==== TESTO ESTRATTO ====

Arriva anche in Italia, dopo la presentazione all’ultimo Festival di Cannes, il nuovo film di Paolo Sorrentino, This Must Be the Place, con Sean Penn e Frances McDormand. Un’opera davvero insolita per il regista napoletano che ha scelto l’ambientazione statunitense per raccontare la storia di Cheyenne, una rockstar molto famosa in passato che dovrà ripercorrere la vita di suo padre, un ebreo americano deportato in un campo di concentramento.
Alla presentazione del film Paolo Sorrentino, lo sceneggiatore Umberto Contarello e il produttore Nicola Giuliano di Indigo film, che hanno iniziato a raccontare di David Byrne e del suo contributo al film. Il cantante inglese ha infatti scritto le musiche ed è uno dei personaggi che Cheyenne-Penn incontrerà lungo il suo viaggio.
Racconta Sorrentino: “Riguardo a Byrne, c’è stata una ‘dittatura musicale’ sua nei miei confronti. Con David, io e Nicola Giuliano ci siamo incontrati la prima volta nel camerino di un suo concerto a Torino: gli raccontavamo di voler fare un film con Sean Penn e capivamo la sua perplessità per questo progetto. Non ci considerò molto anche se ci disse di sì, ma solo per farci star buoni, senza immaginare che il film si sarebbe poi fatto davvero.  A lui poi piaceva l’idea di comporre musica che potesse essere ideata ed eseguita da una band di diciottenni. Sulla sua presenza come attore era molto scettico, ma lo abbiamo convinto!

Un film in cui la musica di David Byrne entra in maniera preponderante, ricordando le atmosfere anni ‘80, un filo conduttore che unisce anche il personaggio di Penn, ispirato a Robert Smith dei Cure per il suo aspetto: capelli corvini e cotonati, cerone bianco in faccia e trucco sugli occhi. Un aspetto un po’ inquietante che in realtà trasferisce sullo schermo tutta la malinconia e la tenerezza di un uomo avanti con gli anni, ma non ancora adulto e che crescerà proprio grazie al suo “viaggio iniziatico” attraverso gli Stati Uniti. Racconta il regista: “Direi che l’elemento che ci guidava nella sua caratterizzazione, era che lui fosse un inevitabile portatore di gioia.
Mentre lo sceneggiatore Umberto Contarello precisa lo stato emotivo di Cheyenne: “Sta in quella zona grigia tra una noia senza senso e un inizio di malinconia che potrebbe diventare depressione in senso clinico. Se sia realmente depresso o meno, dipende anche da chi gli fa una diagnosi.” Continua Sorrentino: “Il lavoro svolto con Penn ricalca quello che ho fatto con tutti i miei attori. La grande differenza è che vedendo lavorare Sean Penn ti accorgi che lui è davvero in grado di fare tutto, il che è una caratteristica non comune. Da regista ho rischiato molto, perché pensi di poter fare tutto, con una tale bravura a disposizione. Nella sceneggiatura il personaggio era già molto definito, ma Sean ha comunque portato moltissimo, grazie alla sua capacità di aggiungere quello che non c’era scritto: la voce in falsetto  (che descrive anche il lato femminile del suo personaggio), il modo di camminare (che lui definiva come quello dei ricchi che si sentono in colpa), e le più piccole sfumature.

==== ESTRATTI DEI DATI ====

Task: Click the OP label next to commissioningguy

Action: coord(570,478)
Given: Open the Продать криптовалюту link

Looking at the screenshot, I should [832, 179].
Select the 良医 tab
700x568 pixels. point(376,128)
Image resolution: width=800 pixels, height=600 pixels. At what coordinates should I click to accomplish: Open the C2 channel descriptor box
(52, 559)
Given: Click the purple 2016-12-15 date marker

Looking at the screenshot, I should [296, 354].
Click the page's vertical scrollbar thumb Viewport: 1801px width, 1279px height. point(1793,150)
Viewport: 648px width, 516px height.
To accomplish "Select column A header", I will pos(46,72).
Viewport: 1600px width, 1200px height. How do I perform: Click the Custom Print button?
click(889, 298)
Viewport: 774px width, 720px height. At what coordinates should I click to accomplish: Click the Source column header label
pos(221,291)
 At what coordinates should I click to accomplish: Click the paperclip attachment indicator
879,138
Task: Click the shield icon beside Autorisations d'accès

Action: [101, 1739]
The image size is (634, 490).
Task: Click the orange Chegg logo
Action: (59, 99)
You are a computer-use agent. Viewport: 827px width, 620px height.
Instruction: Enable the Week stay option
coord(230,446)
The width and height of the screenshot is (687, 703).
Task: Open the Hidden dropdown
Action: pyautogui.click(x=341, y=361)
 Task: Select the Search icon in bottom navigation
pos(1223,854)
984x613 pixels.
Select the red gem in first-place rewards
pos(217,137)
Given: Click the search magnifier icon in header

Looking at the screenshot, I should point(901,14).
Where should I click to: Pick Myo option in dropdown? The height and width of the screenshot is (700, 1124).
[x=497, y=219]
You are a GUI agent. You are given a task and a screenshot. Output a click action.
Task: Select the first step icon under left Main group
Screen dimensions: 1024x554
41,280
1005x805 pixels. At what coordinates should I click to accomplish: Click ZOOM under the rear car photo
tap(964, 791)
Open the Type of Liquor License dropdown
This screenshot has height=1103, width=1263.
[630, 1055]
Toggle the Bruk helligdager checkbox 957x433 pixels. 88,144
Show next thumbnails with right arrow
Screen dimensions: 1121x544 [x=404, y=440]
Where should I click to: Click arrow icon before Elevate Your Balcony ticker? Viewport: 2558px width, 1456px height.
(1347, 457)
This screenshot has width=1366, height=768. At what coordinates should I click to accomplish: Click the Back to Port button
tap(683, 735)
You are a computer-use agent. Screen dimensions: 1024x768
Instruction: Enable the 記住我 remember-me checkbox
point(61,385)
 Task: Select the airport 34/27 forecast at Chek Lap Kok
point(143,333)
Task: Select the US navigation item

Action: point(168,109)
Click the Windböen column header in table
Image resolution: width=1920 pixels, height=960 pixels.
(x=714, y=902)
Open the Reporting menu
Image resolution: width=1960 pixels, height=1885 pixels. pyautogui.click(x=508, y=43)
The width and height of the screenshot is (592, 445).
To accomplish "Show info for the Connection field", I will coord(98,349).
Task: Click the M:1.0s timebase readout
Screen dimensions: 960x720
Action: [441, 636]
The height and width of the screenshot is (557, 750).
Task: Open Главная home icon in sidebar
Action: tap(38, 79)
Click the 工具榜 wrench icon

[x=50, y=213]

====

LAVORO RICHIESTO - Nel testo sul film di Sorrentino, modifica il passo che si apre con le parole contenenti "Alla presentazione del" e si chiude con "il suo viaggio.": riscrivilo sostituendo "le musiche" con "la colonna sonora".

SOLUZIONE -
Alla presentazione del film Paolo Sorrentino, lo sceneggiatore Umberto Contarello e il produttore Nicola Giuliano di Indigo film, che hanno iniziato a raccontare di David Byrne e del suo contributo al film. Il cantante inglese ha infatti scritto la colonna sonora ed è uno dei personaggi che Cheyenne-Penn incontrerà lungo il suo viaggio.